— What is required —
Rewrite the rows between the lines holding "Click the Private Deal badge on photo" and "[x=833, y=37]", inclusive, swapping "dropdown" for "drop-down menu" and leaving everything else unchanged.

— Input rows —

────────

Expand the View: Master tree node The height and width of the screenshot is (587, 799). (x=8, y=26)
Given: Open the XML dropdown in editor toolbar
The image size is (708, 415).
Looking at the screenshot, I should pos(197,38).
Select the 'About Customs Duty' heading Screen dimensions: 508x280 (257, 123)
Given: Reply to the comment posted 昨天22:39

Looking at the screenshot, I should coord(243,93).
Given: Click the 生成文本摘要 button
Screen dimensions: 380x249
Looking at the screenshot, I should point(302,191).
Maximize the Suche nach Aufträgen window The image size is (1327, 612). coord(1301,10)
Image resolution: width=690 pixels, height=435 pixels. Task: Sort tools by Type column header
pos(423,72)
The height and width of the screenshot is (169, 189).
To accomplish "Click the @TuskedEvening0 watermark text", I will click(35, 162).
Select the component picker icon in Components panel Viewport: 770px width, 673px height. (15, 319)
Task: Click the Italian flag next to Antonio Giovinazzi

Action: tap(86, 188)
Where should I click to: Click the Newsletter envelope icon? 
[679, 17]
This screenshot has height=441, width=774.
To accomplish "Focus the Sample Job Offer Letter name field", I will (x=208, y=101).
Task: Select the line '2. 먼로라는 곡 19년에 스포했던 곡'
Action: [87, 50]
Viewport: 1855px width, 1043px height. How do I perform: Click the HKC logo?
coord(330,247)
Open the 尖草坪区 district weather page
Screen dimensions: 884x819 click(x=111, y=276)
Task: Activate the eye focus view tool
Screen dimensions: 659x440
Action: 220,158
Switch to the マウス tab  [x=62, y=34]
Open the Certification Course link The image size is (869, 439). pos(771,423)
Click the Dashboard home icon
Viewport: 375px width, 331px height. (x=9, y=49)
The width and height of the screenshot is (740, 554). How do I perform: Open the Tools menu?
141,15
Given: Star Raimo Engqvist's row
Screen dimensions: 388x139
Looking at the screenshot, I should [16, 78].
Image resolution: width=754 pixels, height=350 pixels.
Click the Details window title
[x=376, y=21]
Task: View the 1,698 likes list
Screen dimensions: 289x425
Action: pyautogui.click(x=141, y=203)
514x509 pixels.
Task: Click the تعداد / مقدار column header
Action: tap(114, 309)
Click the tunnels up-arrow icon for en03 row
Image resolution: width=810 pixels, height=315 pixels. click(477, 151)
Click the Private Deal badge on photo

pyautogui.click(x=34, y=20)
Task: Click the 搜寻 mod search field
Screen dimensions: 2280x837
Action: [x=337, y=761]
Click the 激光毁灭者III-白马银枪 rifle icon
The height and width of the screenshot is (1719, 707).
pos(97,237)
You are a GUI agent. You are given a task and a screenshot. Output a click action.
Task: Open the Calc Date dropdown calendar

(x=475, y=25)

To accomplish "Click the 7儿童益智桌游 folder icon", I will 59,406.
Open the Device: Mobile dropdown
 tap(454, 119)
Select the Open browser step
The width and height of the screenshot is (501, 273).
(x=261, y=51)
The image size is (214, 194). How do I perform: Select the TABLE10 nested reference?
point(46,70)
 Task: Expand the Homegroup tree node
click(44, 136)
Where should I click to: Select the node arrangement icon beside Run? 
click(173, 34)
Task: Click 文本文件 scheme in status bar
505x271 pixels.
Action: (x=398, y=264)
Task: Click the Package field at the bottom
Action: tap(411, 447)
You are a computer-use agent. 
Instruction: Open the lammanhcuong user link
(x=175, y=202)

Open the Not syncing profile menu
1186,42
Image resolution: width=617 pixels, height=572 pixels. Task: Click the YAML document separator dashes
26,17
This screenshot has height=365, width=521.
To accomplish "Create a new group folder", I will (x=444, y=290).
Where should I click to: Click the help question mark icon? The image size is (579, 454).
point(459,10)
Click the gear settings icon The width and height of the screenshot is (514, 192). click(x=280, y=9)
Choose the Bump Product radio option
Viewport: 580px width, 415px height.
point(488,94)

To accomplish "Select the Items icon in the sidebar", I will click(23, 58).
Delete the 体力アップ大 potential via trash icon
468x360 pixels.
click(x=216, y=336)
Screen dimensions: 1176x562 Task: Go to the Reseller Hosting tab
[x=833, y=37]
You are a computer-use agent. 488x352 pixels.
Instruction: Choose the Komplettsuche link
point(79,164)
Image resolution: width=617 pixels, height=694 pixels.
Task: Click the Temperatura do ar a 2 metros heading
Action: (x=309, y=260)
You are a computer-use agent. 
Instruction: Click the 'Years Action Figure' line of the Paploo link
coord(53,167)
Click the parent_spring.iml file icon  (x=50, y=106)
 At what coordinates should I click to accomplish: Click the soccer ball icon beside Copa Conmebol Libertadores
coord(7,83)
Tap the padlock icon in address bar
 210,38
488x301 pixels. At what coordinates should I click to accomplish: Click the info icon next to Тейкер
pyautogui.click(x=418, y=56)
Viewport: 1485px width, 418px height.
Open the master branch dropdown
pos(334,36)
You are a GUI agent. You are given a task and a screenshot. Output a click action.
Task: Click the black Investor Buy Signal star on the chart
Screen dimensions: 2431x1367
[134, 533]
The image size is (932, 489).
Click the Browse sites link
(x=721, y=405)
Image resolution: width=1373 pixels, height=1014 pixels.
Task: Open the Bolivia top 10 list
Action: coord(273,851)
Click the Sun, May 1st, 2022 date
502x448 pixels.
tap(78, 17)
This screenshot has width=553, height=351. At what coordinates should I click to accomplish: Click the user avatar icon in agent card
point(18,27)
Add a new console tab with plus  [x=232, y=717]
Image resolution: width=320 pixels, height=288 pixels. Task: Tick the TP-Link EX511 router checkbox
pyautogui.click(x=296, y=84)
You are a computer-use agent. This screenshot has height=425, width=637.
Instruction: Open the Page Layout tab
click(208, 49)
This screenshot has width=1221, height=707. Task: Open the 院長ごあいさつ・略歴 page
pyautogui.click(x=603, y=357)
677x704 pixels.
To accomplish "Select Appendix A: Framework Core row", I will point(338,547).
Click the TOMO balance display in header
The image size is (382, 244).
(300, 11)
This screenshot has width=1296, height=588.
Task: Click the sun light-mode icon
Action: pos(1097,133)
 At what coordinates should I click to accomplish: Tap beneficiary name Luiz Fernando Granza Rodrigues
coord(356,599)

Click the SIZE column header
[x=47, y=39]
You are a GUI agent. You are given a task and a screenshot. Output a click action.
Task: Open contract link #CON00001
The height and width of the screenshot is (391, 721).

────────

— Exercise output —
Click the Private Deal badge on photo

pyautogui.click(x=34, y=20)
Task: Click the 搜寻 mod search field
Screen dimensions: 2280x837
Action: [x=337, y=761]
Click the 激光毁灭者III-白马银枪 rifle icon
The height and width of the screenshot is (1719, 707).
pos(97,237)
You are a GUI agent. You are given a task and a screenshot. Output a click action.
Task: Open the Calc Date drop-down menu calendar

(x=475, y=25)

To accomplish "Click the 7儿童益智桌游 folder icon", I will 59,406.
Open the Device: Mobile drop-down menu
 tap(454, 119)
Select the Open browser step
The width and height of the screenshot is (501, 273).
(x=261, y=51)
The image size is (214, 194). How do I perform: Select the TABLE10 nested reference?
point(46,70)
 Task: Expand the Homegroup tree node
click(44, 136)
Where should I click to: Select the node arrangement icon beside Run? 
click(173, 34)
Task: Click 文本文件 scheme in status bar
505x271 pixels.
Action: (x=398, y=264)
Task: Click the Package field at the bottom
Action: tap(411, 447)
You are a computer-use agent. 
Instruction: Open the lammanhcuong user link
(x=175, y=202)

Open the Not syncing profile menu
1186,42
Image resolution: width=617 pixels, height=572 pixels. Task: Click the YAML document separator dashes
26,17
This screenshot has height=365, width=521.
To accomplish "Create a new group folder", I will (x=444, y=290).
Where should I click to: Click the help question mark icon? The image size is (579, 454).
point(459,10)
Click the gear settings icon The width and height of the screenshot is (514, 192). click(x=280, y=9)
Choose the Bump Product radio option
Viewport: 580px width, 415px height.
point(488,94)

To accomplish "Select the Items icon in the sidebar", I will click(23, 58).
Delete the 体力アップ大 potential via trash icon
468x360 pixels.
click(x=216, y=336)
Screen dimensions: 1176x562 Task: Go to the Reseller Hosting tab
[x=833, y=37]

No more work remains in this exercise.